Les sionistes chrétiens américains justifient la violence commise par l’État d’Israël et les tensions croissantes dans la région par la réalisation de « l’Apocalypse » de Jean et les grandes batailles qui doivent précéder le retour triomphal du Christ.
Ni sionisme chrétien ni marcionisme
En fait, il vaudrait mieux qu’un Philippe de Villiers ait la lucidité de se présenter comme un « sioniste chrétien », plutôt que de parler de « judéo-christianisme ». Un « sioniste chrétien » allié du « sioniste [juif] » Zemmour.
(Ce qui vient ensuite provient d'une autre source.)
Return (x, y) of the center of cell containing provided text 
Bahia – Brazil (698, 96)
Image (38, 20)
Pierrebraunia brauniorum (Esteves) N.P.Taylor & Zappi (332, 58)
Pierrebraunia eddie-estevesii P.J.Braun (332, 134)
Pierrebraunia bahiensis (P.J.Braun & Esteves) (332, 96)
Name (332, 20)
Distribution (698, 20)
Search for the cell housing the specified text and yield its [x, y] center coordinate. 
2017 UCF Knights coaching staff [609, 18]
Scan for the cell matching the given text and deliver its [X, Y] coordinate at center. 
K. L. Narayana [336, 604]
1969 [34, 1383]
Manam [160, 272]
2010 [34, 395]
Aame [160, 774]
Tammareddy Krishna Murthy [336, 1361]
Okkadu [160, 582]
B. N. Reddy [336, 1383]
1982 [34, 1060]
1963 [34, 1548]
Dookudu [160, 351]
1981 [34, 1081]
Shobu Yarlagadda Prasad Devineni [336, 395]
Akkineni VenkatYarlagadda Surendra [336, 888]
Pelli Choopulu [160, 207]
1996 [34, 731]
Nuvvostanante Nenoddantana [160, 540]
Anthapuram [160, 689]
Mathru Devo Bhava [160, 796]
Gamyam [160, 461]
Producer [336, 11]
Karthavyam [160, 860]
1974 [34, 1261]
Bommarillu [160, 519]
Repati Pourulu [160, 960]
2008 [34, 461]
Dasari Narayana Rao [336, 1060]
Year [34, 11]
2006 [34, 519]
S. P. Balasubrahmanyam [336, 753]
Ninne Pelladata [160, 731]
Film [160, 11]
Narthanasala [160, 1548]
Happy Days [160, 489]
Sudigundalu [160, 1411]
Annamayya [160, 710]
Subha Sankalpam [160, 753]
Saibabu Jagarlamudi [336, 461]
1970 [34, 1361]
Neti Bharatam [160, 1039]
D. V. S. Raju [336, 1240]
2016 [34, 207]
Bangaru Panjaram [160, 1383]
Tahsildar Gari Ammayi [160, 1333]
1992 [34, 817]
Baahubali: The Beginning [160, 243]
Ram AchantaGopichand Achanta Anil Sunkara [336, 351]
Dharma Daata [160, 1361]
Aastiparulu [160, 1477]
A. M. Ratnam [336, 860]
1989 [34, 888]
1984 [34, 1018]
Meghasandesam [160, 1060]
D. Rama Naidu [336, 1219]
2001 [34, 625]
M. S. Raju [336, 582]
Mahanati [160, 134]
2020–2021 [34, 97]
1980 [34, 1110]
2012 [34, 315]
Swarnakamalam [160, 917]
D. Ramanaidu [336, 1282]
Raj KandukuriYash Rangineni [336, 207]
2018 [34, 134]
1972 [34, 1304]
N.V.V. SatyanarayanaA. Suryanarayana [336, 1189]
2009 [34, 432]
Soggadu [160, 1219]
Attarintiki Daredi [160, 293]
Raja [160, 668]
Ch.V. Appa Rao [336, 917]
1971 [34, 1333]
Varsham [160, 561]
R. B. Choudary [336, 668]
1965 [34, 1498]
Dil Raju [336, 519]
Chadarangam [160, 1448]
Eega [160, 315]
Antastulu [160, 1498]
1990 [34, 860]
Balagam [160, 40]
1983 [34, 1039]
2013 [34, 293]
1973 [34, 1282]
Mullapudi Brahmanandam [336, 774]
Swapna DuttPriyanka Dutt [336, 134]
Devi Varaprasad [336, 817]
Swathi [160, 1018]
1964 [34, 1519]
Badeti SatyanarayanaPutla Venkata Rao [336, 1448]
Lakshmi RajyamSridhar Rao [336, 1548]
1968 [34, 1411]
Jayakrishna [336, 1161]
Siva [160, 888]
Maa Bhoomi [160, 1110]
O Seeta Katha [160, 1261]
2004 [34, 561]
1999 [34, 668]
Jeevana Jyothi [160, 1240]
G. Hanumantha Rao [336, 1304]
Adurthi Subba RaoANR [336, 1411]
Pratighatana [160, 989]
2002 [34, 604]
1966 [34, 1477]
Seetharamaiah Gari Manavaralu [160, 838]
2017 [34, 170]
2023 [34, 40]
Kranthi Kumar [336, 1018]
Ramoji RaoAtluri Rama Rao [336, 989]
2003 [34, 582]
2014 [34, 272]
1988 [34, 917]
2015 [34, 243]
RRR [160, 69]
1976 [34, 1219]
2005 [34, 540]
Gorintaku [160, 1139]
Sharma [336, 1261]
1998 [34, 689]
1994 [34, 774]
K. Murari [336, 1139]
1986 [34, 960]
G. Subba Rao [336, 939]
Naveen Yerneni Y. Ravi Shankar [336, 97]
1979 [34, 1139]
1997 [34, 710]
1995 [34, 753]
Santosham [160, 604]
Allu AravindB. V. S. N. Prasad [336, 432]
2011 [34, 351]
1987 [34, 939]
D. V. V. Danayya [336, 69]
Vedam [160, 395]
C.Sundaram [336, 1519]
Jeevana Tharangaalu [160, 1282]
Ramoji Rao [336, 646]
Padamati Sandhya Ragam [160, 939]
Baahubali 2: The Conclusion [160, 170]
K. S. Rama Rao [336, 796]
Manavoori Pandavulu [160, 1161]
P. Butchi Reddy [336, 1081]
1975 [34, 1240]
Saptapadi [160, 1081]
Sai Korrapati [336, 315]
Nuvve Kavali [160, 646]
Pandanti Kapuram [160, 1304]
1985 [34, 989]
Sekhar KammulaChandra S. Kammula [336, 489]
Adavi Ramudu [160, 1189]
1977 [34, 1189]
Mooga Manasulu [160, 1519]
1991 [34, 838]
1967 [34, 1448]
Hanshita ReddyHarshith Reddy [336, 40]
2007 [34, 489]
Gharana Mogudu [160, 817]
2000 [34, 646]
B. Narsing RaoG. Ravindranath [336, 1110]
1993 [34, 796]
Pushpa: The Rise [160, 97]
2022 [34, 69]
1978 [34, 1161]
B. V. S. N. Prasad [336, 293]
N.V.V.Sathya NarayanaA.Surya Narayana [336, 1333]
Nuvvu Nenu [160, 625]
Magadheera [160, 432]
Cela clarifierait les positions.
En défendant le gouvernement israélien comme il le fait, au nom du « judéo-christianisme », Philippe de Villiers oublie qu’il est d’abord un catholique, baptisé et pratiquant la religion de ses pères, fidèles de la Sainte Église romaine depuis des générations. Le sionisme chrétien est incompatible avec le catholicisme.
La vision catholique de la « fin des temps » est très proche de celle du judaïsme traditionnel : nul ne sait quand le Messie (re)viendra. Et rien ne permet de hâter voire précipiter son retour. Ce qui nous sépare des Juifs orthodoxes, c’est qu’ils ne reconnaissent pas la messianité de Jésus. Pour le reste, nous sommes parents en matière spirituelle et métaphysique.
C’est la raison pour laquelle il faut se garder de l’écueil dans lequel tombent certains commentateurs qui condamnent le « sionisme chrétien » et qui rejettent carrément l’Ancien Testament, censé être porteur de la violence « des Juifs ». Cette tendance a existé à toutes les époques de l’histoire du christianisme. Elle porte un nom, le marcionisme, Marcion était un chrétien vivant vers la moitié du IIè siècle de notre ère, qui voulait que l’Église rejette l’Ancien Testament, manifestation d’un Dieu vengeur, par opposition à l’Évangile du Christ.